Asas-Asas Transaksi dalam Ekonomi Islam


Sebagai makhluk sosial, manusia mesti berhubungan dengan manusia lain untuk memenuhi kebutuhan hidupnya. Agar segala kebutuhan dapat terpenuhi dengan baik, manusia pun mesti melakukan kegiatan ekonomi melalui aktivitas produksi, distribusi, dan konsumsi terhadap barang dan jasa.

Akibat dari kegiatan-kegiatan ini, maka harta yang dimilikinya pun juga dapat bertambah atau pun berkurang sesuai dengan transaksi yang dilakukannya. Sebagai jalan hidup, Islam telah mengatur hubungan antara seseorang dengan orang lain saat melakukan transaksi ekonomi ini, seperti misalnya lewat transaksi jual beli, hutang piutang, sewa menyewa, perserikatan di bidang pertanian dan perdagangan, dan transaksi-transaksi lainnya. Dalam Islam, aturan ini biasa disebut dengan istilah Muamalah. 

Wanita ekonomi Islam

Muamalah adalah aturan Allah yang mengatur hubungan manusia dengan manusia lainnya dalam usahanya untuk mendapatkan alat-alat keperluan jasmaninya dengan cara yang paling baik. Jadi bisa dikatakan bahwa muamalah merupakan bagian dari hukum Islam yang mengatur hubungan antar sesama manusia, termasuk kegiatan ekonomi, sehingga dalam usaha untuk meraih kemakmuran tersebut ada beberapa prinsip dasar yang mesti dipatuhi oleh setiap manusia (muslim).

Dalam buku Ensiklopedia Islam jilid 3 halaman 246 dijelaskan bahwa dalam setiap transaksi ekonomi dalam Islam ada beberapa asas-asas yang telah ditetapkan oleh syara' yaitu:

1. Setiap transaksi pada dasarnya mengikat orang (pihak) yang melakukan transaksi, kecuali apabila transaksi itu menyimpang dari hukum syara', seperti misalnya memperdagangkan barang haram. Intinya, pihak-pihak yang bertransaksi harus memenuhi kewajiban yang telah disepakati dan tidak boleh saling mengkhianati. Hal ini sesuai dengan firman Allah:

. . يٰٓأَيُّهَا الَّذِينَ ءَامَنُوٓا أَوْفُوا بِالْعُقُودِ

"Wahai orang-orang yang beriman! Penuhilah janji-janji ... " (QS. Al-Ma'idah: 1)

○ ○ ○

TANTANGAN
1. Ulangi bagian teks tentang asas-asas transaksi dalam ekonomi Islam dari "Sebagai makhluk sosial, manusia" sampai "dengan istilah Muamalah." tanpa mengubah apa pun.
2. Teks tentang asas-asas transaksi dalam ekonomi Islam menyebut contoh transaksi ekonomi yang hubungannya diatur oleh Islam. Sebutkan semua contoh tersebut.
3. Teruskan teks tentang asas-asas transaksi dalam ekonomi Islam mulai dari kalimat terakhirnya.

○ ○ ○

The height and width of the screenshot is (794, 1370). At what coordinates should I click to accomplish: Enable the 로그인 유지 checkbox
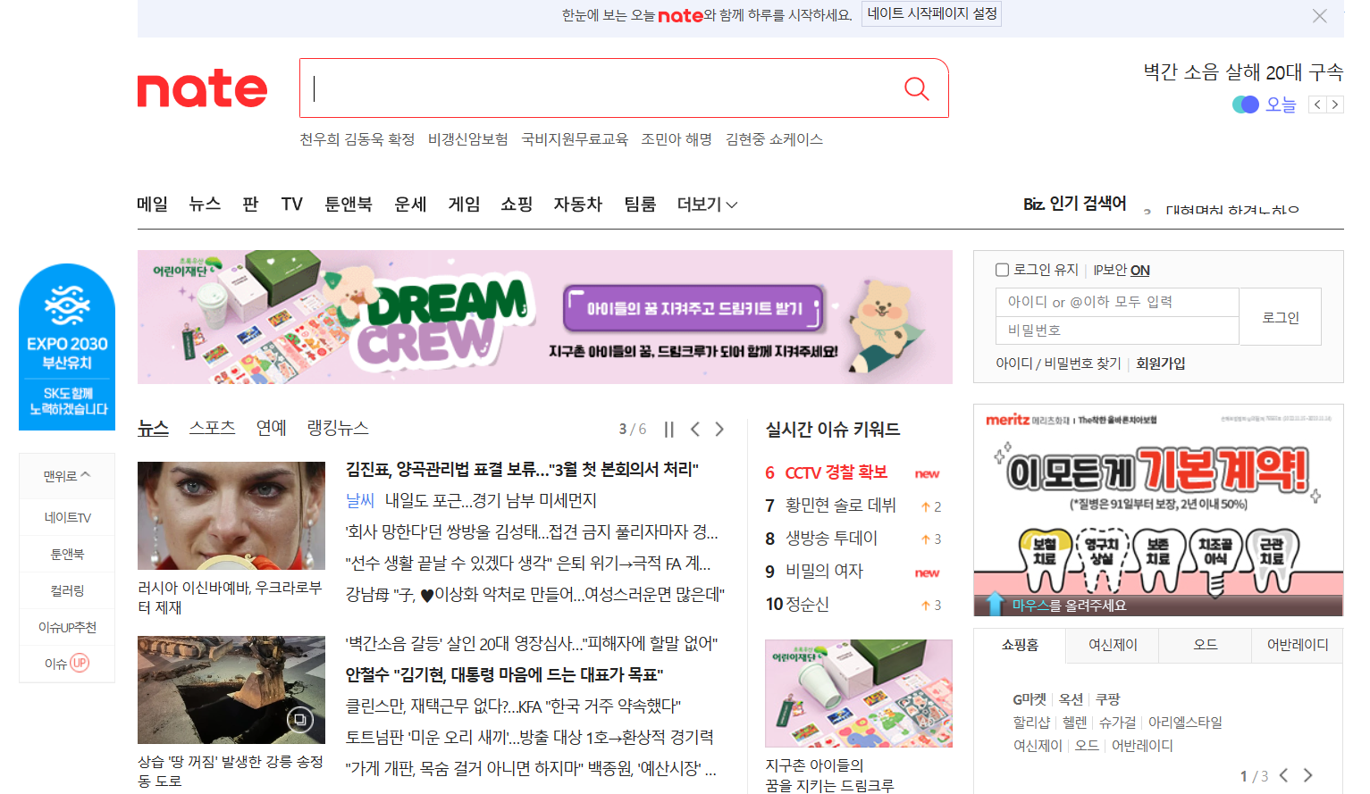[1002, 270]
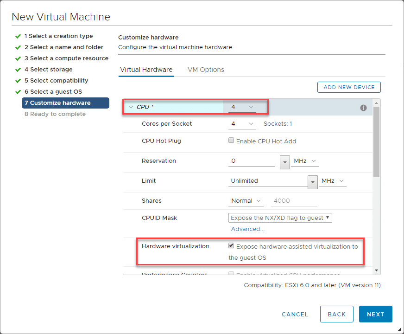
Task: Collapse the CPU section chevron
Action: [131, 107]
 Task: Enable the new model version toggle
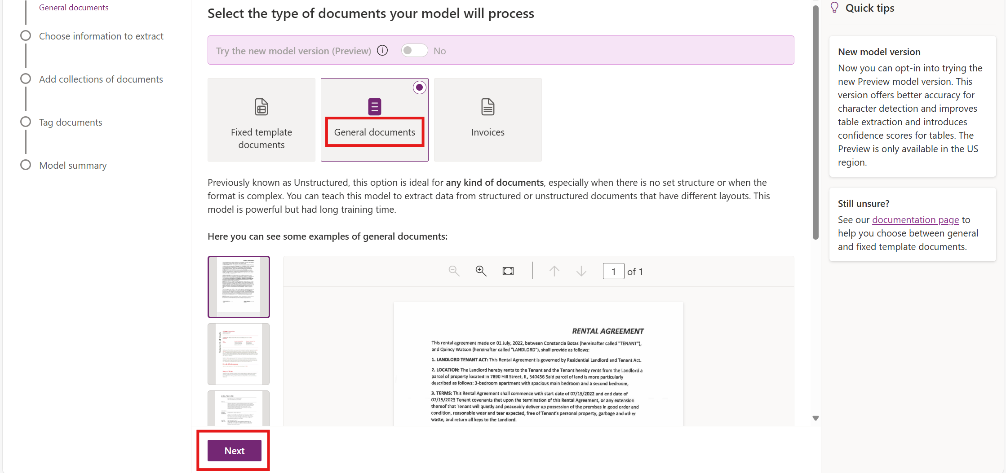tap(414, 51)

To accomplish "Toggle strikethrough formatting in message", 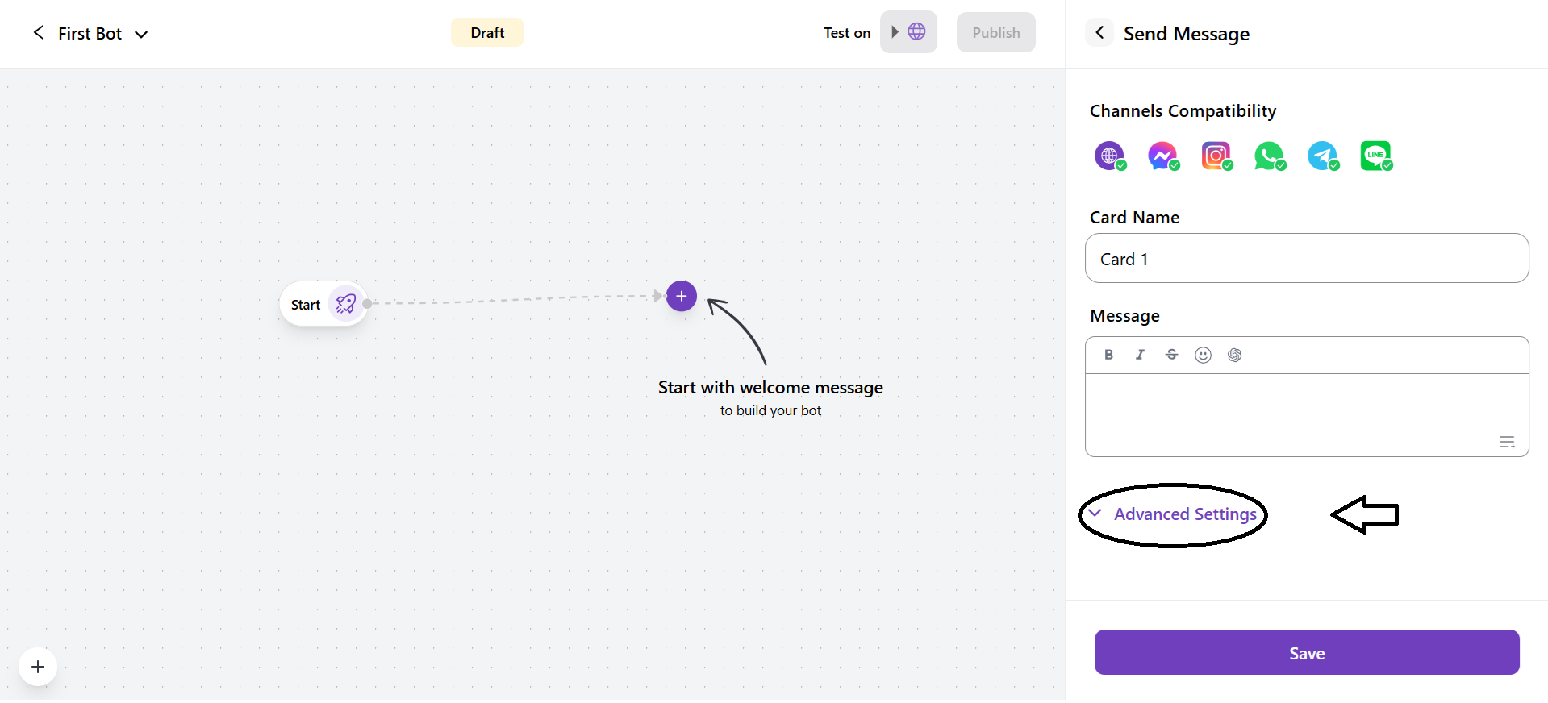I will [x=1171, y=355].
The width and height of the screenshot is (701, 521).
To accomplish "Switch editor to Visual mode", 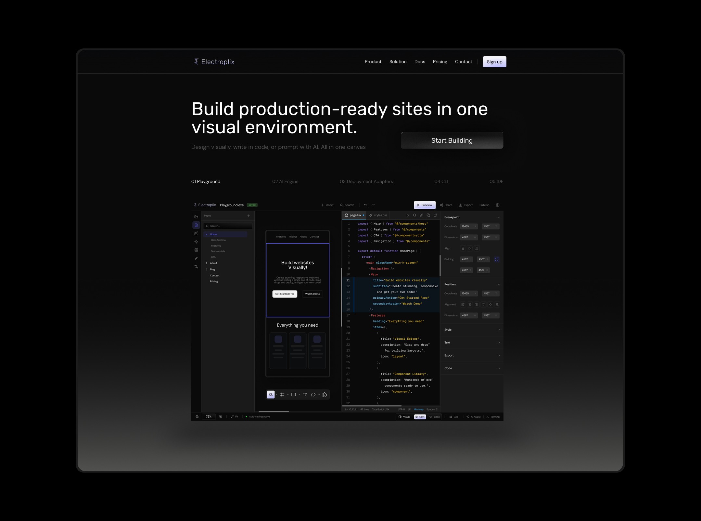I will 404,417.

○ ○ ○

KUMPULAN JAWABAN
1.
Sebagai makhluk sosial, manusia mesti berhubungan dengan manusia lain untuk memenuhi kebutuhan hidupnya. Agar segala kebutuhan dapat terpenuhi dengan baik, manusia pun mesti melakukan kegiatan ekonomi melalui aktivitas produksi, distribusi, dan konsumsi terhadap barang dan jasa.

Akibat dari kegiatan-kegiatan ini, maka harta yang dimilikinya pun juga dapat bertambah atau pun berkurang sesuai dengan transaksi yang dilakukannya. Sebagai jalan hidup, Islam telah mengatur hubungan antara seseorang dengan orang lain saat melakukan transaksi ekonomi ini, seperti misalnya lewat transaksi jual beli, hutang piutang, sewa menyewa, perserikatan di bidang pertanian dan perdagangan, dan transaksi-transaksi lainnya. Dalam Islam, aturan ini biasa disebut dengan istilah Muamalah.

2.
jual beli
hutang piutang
sewa menyewa
perserikatan di bidang pertanian dan perdagangan

3.
2. Syarat-syarat transaksi dirancang dan dilaksanakan secara bebas tetapi penuh tanggung jawab, tidak menyimpang dari hukum syara' dan adab sopan santun. 

3. Setiap transaksi dilakukan secara sukarela, tanpa ada paksaan dari pihak mana pun. Hal ini dimaksudkan agar kebebasan kehendak pihak-pihak bersangkutan selalu diperhatikan. Allah SWT berfirman:

يٰٓأَيُّهَا الَّذِينَ ءَامَنُوا لَا تَأْكُلُوٓا أَمْوٰلَكُمْ بَيْنَكُمْ بِالْبٰطِلِ إِلَّآ أَنْ تَكُونَ تِجٰرَةً عَنْ تَرَاضٍ مِّنْكُمْ  ۚ  وَلَا تَقْتُلُوٓا أَنْفُسَكُمْ  ۚ  إِنَّ اللَّهَ كَانَ بِكُمْ رَحِيمًا

"Wahai orang-orang yang beriman! Janganlah kamu saling memakan harta sesamamu dengan jalan yang batil (tidak benar), kecuali dalam perdagangan yang berlaku atas dasar suka sama suka di antara kamu. Dan janganlah kamu membunuh dirimu. Sungguh, Allah Maha Penyayang kepadamu." (QS. An-Nisa': 29)

4. Islam mewajibkan agar setiap transaksi mesti dilandasi dengan niat yang baik dan ikhlas karena Allah SWT, sehingga kita dapat terhindar dari segala bentuk penipuan, kecurangan, dan penyelewengan. Hadits Rasulullah SAW menyebutkan:

عَنْ أَبِى هُرَيْرَةَ قَالَ نَهَى رَسُوْلُ اللهِ صَلَى اللهُ عَلَيْهِ وَسَلَمَ عَنْ بَيْعِ الْحَصَاةِ وَعَنْ بَيْعِ الْغَرَرِ

Dari Abu Hurairah berkata: "Rasullullah SAW melarang jual beli dengan hashah (melempar batu/kerikil) dan jual beli dengan cara menipu". (HR.Muslim)

Bagi yang merasa tertipu atau dicurangi, Islam memberikan hak khiyar, yaitu kebebasan untuk melanjutkan atau membatalkan transaksi tersebut. 

5. Adat kebiasaan atau 'urf yang tidak menyimpang dari syara' boleh digunakan untuk menentukan batasan atau kriteria-kriteria dalam transaksi. Misalnya dalam akad sewa-menyewa rumah, menurut kebiasaan setempat, kerusakan rumah sewaan merupakan tanggung jawab penyewa. Maka, pihak yang menyewakan boleh menuntut penyewa apabila terjadi kerusakan untuk memperbaiki rumah sewaannya. Tetapi, pada saat transaksi atau terjadinya akad, kedua belah pihak telah sama-sama mengetahui kebiasaan tersebut dan menyepakatinya.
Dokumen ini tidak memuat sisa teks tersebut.